→ Exercise brief
From the entries below, output the line with "Open the 2h" and each following line up to and including the line with "Task: Click the zoom extents", exactly as written.

(Dataset excerpts)
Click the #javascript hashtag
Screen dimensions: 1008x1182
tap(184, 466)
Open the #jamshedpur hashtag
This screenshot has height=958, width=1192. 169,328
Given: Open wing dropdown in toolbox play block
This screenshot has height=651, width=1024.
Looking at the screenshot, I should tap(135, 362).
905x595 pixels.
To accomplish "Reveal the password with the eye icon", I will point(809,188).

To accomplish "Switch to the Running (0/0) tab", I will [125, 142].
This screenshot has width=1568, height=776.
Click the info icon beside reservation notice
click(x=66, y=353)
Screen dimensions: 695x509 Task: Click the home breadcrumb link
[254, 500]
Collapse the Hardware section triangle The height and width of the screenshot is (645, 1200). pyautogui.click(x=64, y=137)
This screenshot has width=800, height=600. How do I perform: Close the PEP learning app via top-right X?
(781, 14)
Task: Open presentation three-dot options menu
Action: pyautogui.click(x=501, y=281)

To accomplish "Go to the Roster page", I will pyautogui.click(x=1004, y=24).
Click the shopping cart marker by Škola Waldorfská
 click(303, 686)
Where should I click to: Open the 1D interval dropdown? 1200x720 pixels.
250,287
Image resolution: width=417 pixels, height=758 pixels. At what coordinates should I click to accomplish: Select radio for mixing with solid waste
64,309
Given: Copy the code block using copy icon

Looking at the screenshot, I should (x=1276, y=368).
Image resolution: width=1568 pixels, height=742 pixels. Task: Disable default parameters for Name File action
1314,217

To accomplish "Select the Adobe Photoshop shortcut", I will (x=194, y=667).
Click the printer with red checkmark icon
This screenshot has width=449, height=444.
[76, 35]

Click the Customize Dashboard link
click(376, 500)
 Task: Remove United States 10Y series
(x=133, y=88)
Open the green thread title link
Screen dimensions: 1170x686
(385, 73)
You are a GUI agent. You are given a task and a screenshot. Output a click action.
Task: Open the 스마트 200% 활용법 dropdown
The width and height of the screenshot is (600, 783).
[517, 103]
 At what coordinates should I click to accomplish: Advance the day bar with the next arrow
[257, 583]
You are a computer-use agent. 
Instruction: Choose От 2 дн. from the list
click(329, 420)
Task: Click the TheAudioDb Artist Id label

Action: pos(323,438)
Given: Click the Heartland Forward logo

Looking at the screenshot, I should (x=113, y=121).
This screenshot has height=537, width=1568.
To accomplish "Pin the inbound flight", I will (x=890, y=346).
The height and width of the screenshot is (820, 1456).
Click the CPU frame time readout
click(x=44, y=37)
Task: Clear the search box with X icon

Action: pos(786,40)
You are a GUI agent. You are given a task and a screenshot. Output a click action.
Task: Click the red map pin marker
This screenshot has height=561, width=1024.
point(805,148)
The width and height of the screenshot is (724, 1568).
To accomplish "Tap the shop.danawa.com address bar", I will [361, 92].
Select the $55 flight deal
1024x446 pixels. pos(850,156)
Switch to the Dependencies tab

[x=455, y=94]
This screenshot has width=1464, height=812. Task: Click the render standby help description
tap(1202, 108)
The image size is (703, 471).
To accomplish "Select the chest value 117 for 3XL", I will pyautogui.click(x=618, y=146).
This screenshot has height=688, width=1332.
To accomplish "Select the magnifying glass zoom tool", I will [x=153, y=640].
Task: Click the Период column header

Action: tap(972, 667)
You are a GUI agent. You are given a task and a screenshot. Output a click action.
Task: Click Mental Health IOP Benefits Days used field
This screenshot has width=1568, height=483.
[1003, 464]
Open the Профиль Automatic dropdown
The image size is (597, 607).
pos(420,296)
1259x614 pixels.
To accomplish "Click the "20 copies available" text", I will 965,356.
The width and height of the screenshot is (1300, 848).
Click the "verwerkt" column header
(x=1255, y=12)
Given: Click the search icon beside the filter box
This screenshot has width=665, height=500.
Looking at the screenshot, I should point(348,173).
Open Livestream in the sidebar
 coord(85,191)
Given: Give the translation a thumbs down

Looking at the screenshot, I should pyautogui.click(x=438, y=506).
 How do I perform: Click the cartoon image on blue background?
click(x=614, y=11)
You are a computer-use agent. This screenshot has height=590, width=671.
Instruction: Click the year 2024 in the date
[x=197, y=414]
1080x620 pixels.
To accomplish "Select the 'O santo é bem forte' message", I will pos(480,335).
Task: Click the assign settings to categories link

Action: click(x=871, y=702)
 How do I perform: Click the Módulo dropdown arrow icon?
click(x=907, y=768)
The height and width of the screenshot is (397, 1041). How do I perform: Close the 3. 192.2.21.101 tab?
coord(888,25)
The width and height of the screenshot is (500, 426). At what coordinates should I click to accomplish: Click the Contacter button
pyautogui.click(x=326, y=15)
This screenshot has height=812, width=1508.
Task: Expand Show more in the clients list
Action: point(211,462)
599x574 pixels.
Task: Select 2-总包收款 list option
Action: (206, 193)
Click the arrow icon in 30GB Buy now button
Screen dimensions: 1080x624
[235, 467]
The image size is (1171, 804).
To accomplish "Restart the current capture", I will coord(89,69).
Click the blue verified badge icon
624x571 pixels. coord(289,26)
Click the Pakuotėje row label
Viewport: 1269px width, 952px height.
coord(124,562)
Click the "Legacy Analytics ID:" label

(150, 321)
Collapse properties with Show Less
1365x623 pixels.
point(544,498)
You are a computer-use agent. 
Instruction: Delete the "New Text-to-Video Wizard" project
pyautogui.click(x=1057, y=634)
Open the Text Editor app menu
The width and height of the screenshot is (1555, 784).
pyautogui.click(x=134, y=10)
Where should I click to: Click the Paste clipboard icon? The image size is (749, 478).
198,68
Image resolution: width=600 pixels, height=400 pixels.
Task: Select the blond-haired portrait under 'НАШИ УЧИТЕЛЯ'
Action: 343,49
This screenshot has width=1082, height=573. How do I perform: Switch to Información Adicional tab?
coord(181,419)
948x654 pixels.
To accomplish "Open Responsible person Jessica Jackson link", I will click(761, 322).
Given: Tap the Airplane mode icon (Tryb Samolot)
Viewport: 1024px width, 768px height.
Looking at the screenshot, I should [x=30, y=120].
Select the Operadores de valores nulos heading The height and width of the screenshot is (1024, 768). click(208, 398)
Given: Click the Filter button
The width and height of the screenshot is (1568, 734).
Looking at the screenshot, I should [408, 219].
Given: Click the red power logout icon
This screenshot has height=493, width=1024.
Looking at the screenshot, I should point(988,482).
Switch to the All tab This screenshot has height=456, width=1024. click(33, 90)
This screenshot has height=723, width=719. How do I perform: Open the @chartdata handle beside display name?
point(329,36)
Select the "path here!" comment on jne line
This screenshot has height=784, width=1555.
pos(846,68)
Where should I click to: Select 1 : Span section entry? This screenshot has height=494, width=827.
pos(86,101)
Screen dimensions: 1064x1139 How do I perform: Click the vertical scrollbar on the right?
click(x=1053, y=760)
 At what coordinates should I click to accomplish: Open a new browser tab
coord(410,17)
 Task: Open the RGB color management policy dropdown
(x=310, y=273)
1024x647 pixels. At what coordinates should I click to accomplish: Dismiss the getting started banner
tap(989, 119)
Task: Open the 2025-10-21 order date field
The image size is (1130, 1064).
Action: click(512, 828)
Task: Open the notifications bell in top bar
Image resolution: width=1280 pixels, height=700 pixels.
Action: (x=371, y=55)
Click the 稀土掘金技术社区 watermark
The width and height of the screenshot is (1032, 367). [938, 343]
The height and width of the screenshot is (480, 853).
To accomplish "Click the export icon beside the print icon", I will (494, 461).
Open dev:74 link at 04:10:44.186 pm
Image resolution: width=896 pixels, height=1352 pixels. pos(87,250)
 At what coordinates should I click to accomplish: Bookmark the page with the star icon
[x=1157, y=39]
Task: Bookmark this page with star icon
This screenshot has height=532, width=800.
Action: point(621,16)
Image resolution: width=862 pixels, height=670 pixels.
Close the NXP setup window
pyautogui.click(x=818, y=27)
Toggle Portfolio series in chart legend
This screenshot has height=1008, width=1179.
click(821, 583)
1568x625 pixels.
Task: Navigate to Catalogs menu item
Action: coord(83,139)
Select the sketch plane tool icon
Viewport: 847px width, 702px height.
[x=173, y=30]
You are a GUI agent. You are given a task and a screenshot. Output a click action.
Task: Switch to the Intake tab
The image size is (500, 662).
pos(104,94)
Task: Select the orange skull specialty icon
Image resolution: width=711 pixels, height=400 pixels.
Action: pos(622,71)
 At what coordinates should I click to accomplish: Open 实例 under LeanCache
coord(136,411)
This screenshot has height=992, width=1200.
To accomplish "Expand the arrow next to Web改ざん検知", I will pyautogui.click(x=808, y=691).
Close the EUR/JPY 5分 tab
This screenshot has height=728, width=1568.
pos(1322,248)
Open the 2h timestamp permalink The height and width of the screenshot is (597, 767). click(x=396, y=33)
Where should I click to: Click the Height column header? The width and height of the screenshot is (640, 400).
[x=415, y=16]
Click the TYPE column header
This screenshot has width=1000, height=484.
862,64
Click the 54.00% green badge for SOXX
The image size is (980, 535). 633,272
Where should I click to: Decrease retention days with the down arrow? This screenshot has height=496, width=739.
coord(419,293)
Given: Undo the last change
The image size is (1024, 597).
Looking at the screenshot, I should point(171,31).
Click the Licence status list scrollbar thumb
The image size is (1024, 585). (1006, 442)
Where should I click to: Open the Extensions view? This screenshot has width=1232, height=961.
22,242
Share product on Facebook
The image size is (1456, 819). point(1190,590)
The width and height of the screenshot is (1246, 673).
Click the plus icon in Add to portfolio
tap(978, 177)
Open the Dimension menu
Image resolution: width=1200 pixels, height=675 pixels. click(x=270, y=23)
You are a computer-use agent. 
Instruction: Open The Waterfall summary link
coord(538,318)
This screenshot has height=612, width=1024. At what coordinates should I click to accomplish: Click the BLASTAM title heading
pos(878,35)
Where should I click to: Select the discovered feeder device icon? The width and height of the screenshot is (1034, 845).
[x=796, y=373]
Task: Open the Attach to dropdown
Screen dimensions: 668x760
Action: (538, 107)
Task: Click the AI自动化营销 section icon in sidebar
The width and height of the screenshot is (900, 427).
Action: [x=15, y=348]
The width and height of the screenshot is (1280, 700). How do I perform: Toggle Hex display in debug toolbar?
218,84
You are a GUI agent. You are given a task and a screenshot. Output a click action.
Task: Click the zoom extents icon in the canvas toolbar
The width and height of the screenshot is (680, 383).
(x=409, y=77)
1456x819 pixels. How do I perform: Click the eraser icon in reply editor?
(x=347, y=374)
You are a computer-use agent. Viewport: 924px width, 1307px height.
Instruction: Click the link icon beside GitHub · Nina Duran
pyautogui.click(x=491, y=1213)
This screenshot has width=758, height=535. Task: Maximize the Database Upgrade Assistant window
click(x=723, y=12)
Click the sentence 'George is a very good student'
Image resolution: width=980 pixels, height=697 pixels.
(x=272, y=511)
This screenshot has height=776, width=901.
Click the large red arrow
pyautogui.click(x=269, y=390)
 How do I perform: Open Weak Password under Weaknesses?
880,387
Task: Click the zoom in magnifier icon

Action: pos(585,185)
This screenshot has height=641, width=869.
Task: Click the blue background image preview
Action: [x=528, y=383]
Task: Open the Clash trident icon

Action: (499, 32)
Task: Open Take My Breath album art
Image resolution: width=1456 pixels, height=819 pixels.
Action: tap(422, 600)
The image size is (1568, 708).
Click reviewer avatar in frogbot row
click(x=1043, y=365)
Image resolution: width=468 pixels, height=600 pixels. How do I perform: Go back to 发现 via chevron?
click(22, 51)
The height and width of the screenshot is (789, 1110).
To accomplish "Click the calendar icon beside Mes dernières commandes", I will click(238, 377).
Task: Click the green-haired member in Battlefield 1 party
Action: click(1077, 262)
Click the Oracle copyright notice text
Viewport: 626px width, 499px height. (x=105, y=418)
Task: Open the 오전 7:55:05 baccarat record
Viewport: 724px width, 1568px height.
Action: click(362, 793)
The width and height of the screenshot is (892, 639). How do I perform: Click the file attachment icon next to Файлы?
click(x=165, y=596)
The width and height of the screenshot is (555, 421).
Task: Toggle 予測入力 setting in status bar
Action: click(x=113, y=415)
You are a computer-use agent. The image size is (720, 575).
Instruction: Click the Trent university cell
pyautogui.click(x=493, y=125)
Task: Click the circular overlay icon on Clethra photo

→ Answer to this problem
Open the 2h timestamp permalink The height and width of the screenshot is (597, 767). click(x=396, y=33)
Where should I click to: Click the Height column header? The width and height of the screenshot is (640, 400).
[x=415, y=16]
Click the TYPE column header
This screenshot has width=1000, height=484.
862,64
Click the 54.00% green badge for SOXX
The image size is (980, 535). 633,272
Where should I click to: Decrease retention days with the down arrow? This screenshot has height=496, width=739.
coord(419,293)
Given: Undo the last change
The image size is (1024, 597).
Looking at the screenshot, I should point(171,31).
Click the Licence status list scrollbar thumb
The image size is (1024, 585). (1006, 442)
Where should I click to: Open the Extensions view? This screenshot has width=1232, height=961.
22,242
Share product on Facebook
The image size is (1456, 819). point(1190,590)
The width and height of the screenshot is (1246, 673).
Click the plus icon in Add to portfolio
tap(978, 177)
Open the Dimension menu
Image resolution: width=1200 pixels, height=675 pixels. click(x=270, y=23)
You are a computer-use agent. 
Instruction: Open The Waterfall summary link
coord(538,318)
This screenshot has height=612, width=1024. At what coordinates should I click to accomplish: Click the BLASTAM title heading
pos(878,35)
Where should I click to: Select the discovered feeder device icon? The width and height of the screenshot is (1034, 845).
[x=796, y=373]
Task: Open the Attach to dropdown
Screen dimensions: 668x760
Action: (538, 107)
Task: Click the AI自动化营销 section icon in sidebar
The width and height of the screenshot is (900, 427).
Action: [x=15, y=348]
The width and height of the screenshot is (1280, 700). How do I perform: Toggle Hex display in debug toolbar?
218,84
You are a GUI agent. You are given a task and a screenshot. Output a click action.
Task: Click the zoom extents icon in the canvas toolbar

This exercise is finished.